There are additional meeting rooms in the inn and restaurant.

Picnic
There are 83 picnic sites and 4 large group picnic pavilions.

Camping

Henry Horton features 75 campsites situated on the Duck River; 19 of these are primitive tent sites. The remaining 56 sites are RV sites with water and electric hookups. All sites have tables, grills, and fire rings. A large group tent camp site is also available. Two bathhouses are available seasonally.

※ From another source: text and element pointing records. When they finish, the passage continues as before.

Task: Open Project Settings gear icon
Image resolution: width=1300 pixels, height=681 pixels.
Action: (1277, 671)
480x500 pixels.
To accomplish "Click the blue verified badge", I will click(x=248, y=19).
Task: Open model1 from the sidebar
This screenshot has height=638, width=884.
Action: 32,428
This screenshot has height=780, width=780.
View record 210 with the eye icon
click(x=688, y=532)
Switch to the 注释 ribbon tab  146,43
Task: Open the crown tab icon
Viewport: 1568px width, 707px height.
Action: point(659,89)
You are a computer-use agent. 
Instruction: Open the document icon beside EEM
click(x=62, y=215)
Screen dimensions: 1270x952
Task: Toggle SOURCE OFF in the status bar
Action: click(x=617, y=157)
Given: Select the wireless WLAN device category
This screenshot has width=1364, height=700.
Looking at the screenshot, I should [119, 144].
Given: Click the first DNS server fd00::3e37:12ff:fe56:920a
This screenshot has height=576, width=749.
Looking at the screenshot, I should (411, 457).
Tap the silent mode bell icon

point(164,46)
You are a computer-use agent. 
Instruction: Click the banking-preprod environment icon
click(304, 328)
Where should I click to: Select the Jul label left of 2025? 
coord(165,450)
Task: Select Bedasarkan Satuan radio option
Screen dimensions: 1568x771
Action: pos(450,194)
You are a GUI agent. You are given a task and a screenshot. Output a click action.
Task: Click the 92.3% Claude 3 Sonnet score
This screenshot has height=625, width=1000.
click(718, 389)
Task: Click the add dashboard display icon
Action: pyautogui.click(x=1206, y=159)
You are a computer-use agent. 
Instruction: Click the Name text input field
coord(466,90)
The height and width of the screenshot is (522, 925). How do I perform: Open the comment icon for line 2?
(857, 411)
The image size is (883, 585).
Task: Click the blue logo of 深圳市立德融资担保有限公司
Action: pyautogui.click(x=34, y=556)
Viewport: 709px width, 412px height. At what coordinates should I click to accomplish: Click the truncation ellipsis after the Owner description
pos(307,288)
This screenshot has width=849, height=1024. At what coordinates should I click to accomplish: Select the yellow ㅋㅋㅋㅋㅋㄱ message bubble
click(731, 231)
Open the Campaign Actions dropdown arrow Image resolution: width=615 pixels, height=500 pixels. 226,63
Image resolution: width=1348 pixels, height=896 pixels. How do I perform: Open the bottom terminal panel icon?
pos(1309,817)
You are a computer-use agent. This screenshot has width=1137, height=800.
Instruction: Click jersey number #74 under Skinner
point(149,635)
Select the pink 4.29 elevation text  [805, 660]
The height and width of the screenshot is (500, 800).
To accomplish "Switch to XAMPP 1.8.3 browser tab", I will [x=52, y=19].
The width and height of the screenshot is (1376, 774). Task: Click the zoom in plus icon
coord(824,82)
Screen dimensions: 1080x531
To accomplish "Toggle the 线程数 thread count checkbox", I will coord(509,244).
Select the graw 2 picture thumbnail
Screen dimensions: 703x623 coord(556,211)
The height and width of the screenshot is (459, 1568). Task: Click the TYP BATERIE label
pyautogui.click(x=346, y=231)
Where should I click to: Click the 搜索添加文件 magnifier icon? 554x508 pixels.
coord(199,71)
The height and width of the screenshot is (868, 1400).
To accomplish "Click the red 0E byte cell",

Professional Trap and Skeet Range
Five skeet fields, two trap fields, and a lodge building with concessions, gun rental, and ammo are available. A picnic shelter is available for large shoots or related gatherings.

Restaurant
Henry Horton Restaurant is a family restaurant capable of seating 255 people and includes two private dining areas.

Sports Fields
Facilities for baseball, basketball, disc golf, tennis, and volleyball are available.

Swimming
The park features an Olympic-sized pool with bathhouses and a concession stand. There is also water access to the Duck River via a small ramp.

Fishing
Duck River anglers can catch largemouth and smallmouth bass, red-eye, and catfish. A valid Tennessee fishing license is required.

Trails
The park features four relatively flat, easy hiking trails, some with views overlooking the Duck River. 
The 1.3 mile Hickory Ridge Loop is located near the campground and traverses habitats ranging from oak-hickory forest to cedar glades. 
The 0.7 mile Wilhoite Mill Trail follows the Duck River among second growth woods covering an early mill community. 
The 1.7 mile Turkey Trail loop is the longest trail in the park. It winds through woods and old fields.
The 4.2 mile (there and back) Duck River Trail is the newest trail in the park, completed in 2011. 
All trails are relatively easy and are suitable for families and adults of all ages.

Duck River
The Duck River flows through the park.

Golf
The park contains the Buford Ellington Golf Course.